**MATERIAL PROVIDED**
########

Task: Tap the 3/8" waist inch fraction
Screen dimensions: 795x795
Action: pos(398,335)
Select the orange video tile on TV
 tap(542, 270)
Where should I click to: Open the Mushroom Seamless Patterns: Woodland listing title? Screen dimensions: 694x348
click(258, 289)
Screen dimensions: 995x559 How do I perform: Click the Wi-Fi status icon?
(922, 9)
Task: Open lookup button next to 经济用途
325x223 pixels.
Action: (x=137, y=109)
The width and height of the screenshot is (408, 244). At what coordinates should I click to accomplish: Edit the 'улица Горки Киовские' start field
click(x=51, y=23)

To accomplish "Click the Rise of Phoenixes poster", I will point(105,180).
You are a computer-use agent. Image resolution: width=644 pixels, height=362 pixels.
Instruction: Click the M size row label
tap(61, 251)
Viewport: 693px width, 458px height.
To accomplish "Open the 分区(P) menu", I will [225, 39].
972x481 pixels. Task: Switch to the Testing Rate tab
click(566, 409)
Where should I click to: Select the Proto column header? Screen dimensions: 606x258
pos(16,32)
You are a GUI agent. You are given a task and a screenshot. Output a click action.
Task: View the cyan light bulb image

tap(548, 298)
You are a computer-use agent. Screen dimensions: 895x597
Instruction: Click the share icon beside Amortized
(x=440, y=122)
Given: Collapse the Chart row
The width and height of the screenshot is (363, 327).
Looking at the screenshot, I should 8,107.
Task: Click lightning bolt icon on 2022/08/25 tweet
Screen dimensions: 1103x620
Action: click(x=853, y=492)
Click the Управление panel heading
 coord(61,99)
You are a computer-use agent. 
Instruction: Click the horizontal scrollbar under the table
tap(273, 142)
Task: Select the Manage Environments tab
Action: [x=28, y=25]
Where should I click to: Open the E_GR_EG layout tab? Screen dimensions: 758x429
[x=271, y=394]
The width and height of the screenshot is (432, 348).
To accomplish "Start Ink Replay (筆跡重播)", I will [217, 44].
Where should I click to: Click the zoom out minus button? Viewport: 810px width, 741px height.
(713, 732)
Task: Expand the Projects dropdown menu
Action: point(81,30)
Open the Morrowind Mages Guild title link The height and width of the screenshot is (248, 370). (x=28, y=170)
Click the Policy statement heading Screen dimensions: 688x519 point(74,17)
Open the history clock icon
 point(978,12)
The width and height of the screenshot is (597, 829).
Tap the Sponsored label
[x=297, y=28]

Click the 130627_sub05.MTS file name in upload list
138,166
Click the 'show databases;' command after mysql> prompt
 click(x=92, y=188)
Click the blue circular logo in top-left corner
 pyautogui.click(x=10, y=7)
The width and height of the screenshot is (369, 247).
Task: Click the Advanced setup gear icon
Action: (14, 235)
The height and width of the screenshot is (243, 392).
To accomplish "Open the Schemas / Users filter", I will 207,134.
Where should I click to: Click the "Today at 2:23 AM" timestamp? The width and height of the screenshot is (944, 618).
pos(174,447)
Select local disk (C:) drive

########

**INSTRUCTIONS TO FOLLOW**
Only a number is wanted here: how many lines in the data above include the string "computer"?

**RESULT**
3